FIGAROVOX/TRIBUNE - Philippe Bilger estime que l'émotion compréhensible qu'a suscité l'affaire Jacqueline Sauvage ne doit pas aller à l'encontre des décisions rendues par la justice.
Chaque semaine, Philippe Bilger prend la parole, en toute liberté, dans FigaroVox. Il est magistrat honoraire et président de l'Institut de la parole. Il tient le blog Justice au singulier et est l'auteur de Ordre et désordres paru aux Éditions Le Passeur en avril 2015.
L'impérialisme de l'émotion ignorante est dévastateur.
Jacqueline Sauvage, accusée du meurtre, au mois de septembre 2012, de son époux, a été condamnée en première instance et en appel, le 3 décembre 2014, par deux cours d'assises à la même peine de dix ans d'emprisonnement.

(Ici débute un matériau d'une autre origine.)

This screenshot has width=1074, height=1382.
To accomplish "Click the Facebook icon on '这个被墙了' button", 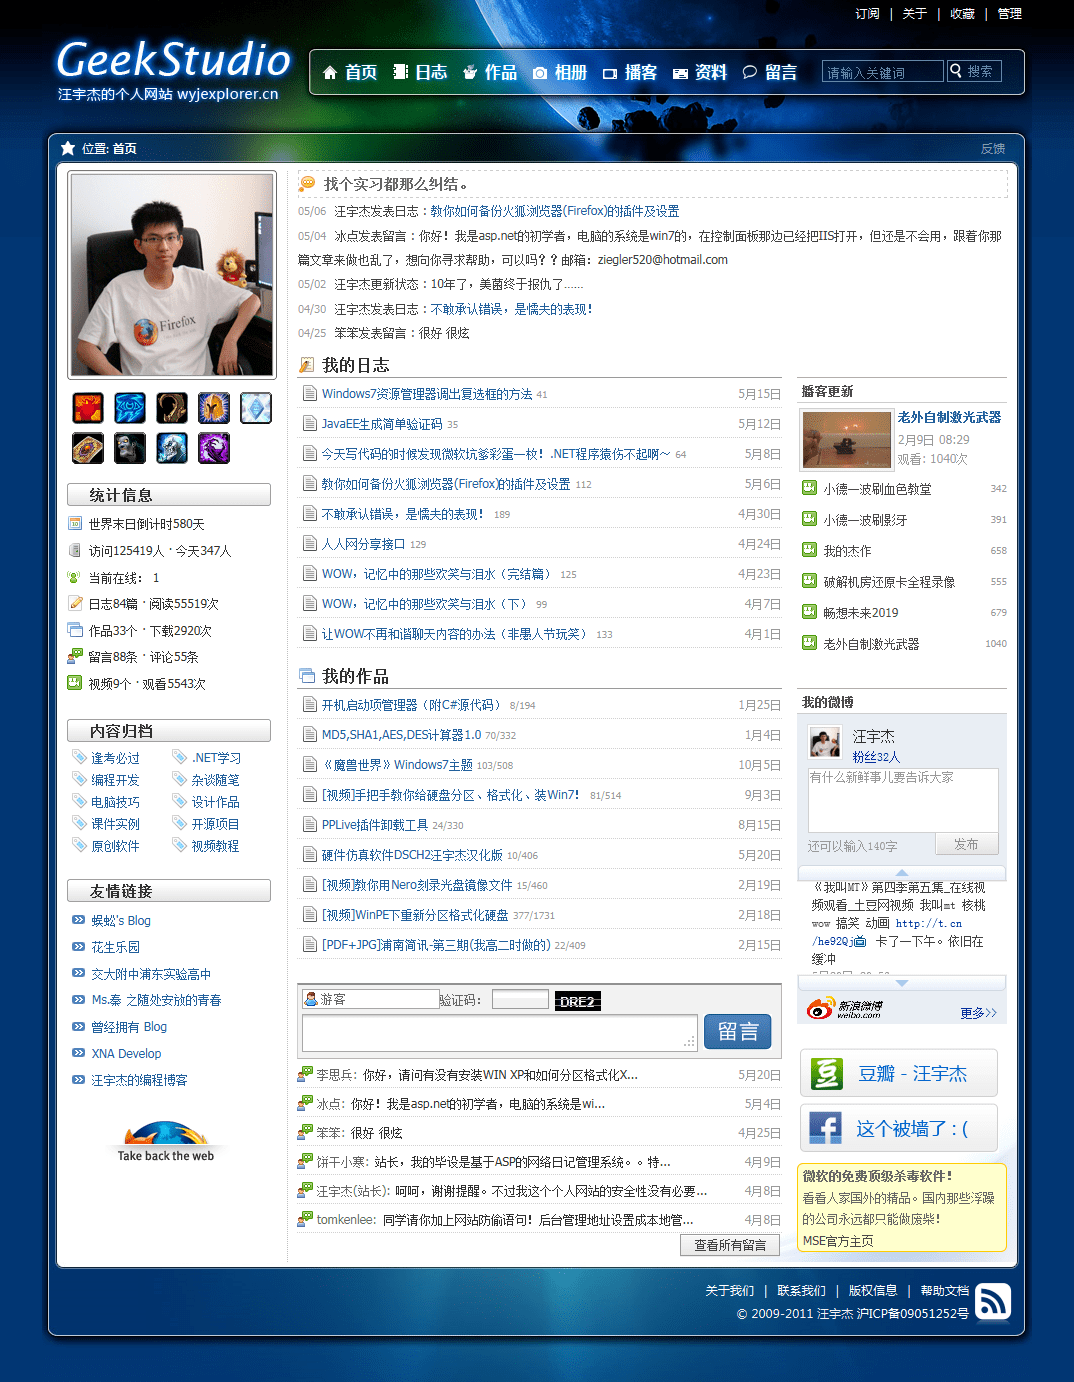I will (x=824, y=1127).
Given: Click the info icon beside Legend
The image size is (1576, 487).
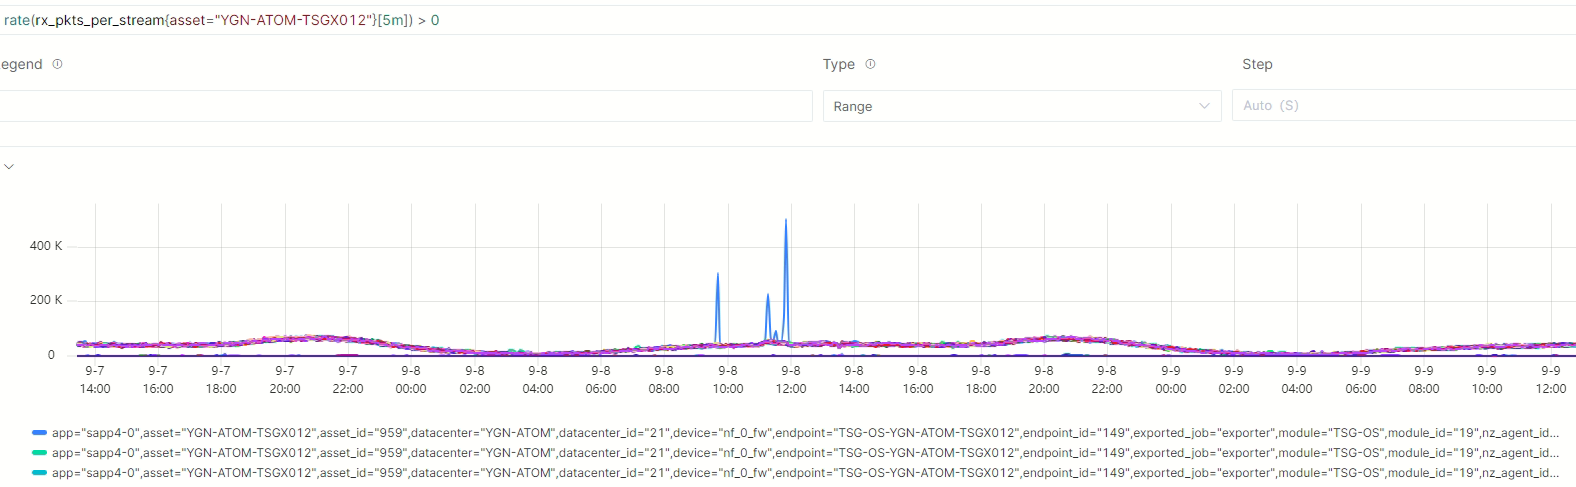Looking at the screenshot, I should (57, 64).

D'abord trois magistrats plus six citoyens.
Puis trois magistrats plus neuf citoyens.
Depuis ce dernier arrêt, manifestations, pétition en ligne, demande de grâce présidentielle, cette effervescence multiple qui ne manque pas de suivre les procès renvoyant à tort ou à raison à des faits de société. En l'occurrence, les violences faites aux femmes.

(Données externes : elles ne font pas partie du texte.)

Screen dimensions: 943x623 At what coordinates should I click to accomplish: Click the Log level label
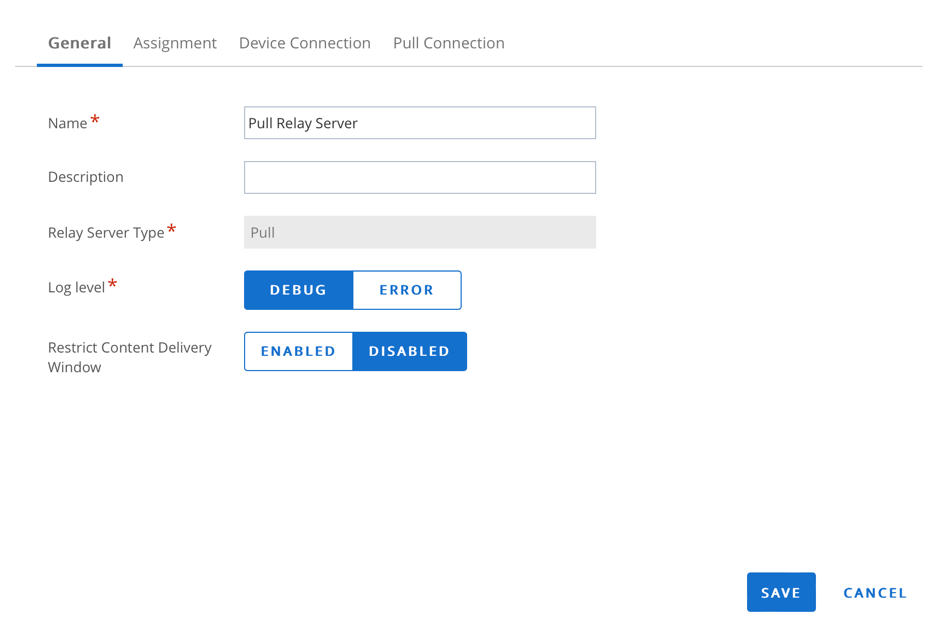[75, 287]
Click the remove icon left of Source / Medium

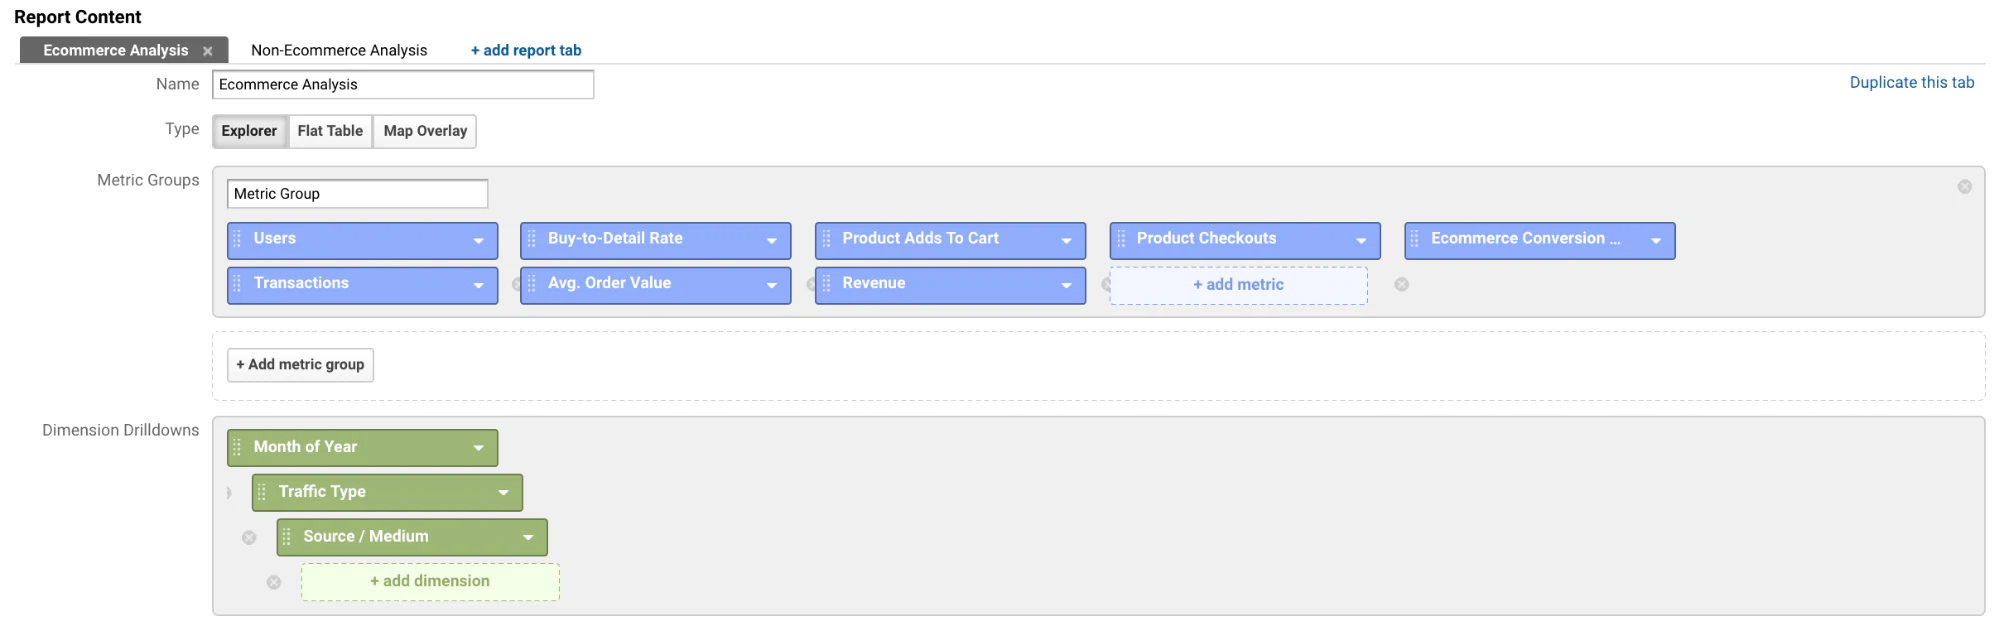tap(249, 538)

Le féminisme - jusqu'aux Femen seins nus, c'est capital! - a trouvé matière, sur cette tragédie, à apposer une grille de dénonciations générales abstraites sans rien connaître des détails et des mystères de cette histoire familiale. Parce qu'une femme a été, durant quarante-sept ans, victime de coups, d'humiliations et d'abus sexuels et qu'elle y a mis fin en tuant son mari odieux, elle serait forcément et légitimement une héroïne de la cause féministe? Parce qu'une mère a vu deux de ses filles sur trois être battues et violées sans réagir pendant longtemps à cause de la terrible emprise de l'époux, elle deviendrait sinon exemplaire du moins judiciairement bénéficiaire de la plus extrême indulgence?

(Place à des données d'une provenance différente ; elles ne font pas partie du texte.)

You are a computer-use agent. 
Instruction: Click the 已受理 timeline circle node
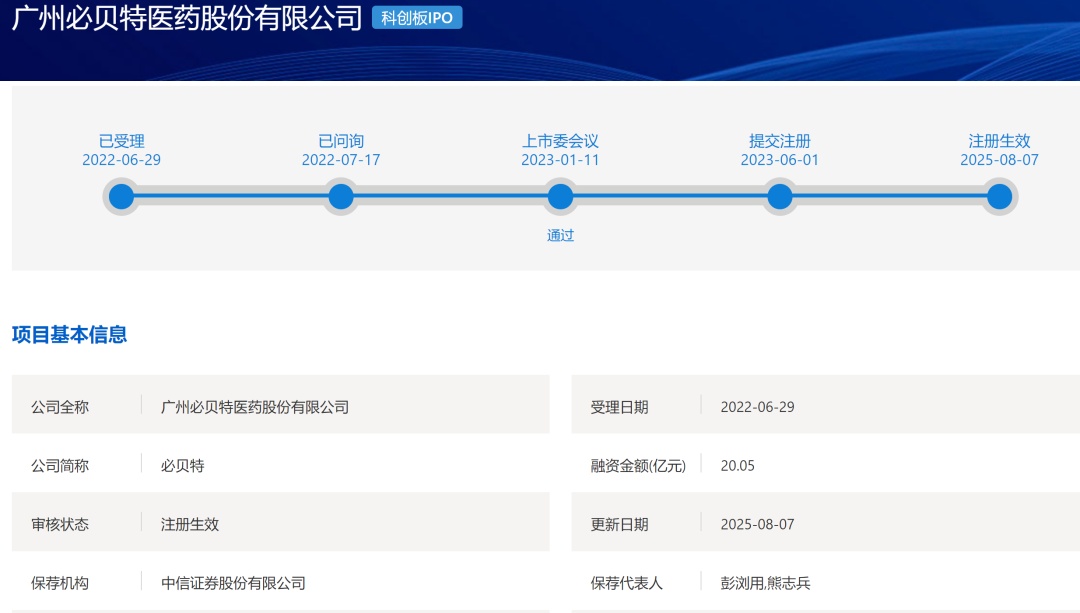coord(121,197)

Entendons-nous bien. La réalité de cette vie d'enfer a été prouvée et elle inspire pitié et compassion. De même que l'existence des agressions graves sur les deux sœurs.
Il n'en demeure pas moins que l'interrogation de la présidente en appel: «pourquoi ne pas avoir déposé plainte?» est elle-même compréhensible et qu'il n'est pas nécessaire d'avoir été présent lors des délibérés, quand on a un peu d'expérience, pour appréhender l'ensemble des problématiques qui ont dû être débattues. Par exemple, en effet, pourquoi une si longue passivité même terrorisée alors que les filles étaient passées sous le terrible joug paternel? Pourquoi cette mort causée par des tirs dans le dos? Pourquoi, face à l'horreur du quotidien, pas la moindre fuite ni résistance sinon par le meurtre si tardivement? Rien et, enfin, un tout irréversible!
Je conçois qu'à ces questions qui ne sont pas déshonorantes, on trouve des réponses favorables à l'accusée parce que la psychologie et les profondeurs de l'être entraînent l'humanité parfois sur des chemins imprévisibles, déroutants et pourtant admissibles. Il n'en demeure pas moins qu'il n'est pas honteux de s'étonner.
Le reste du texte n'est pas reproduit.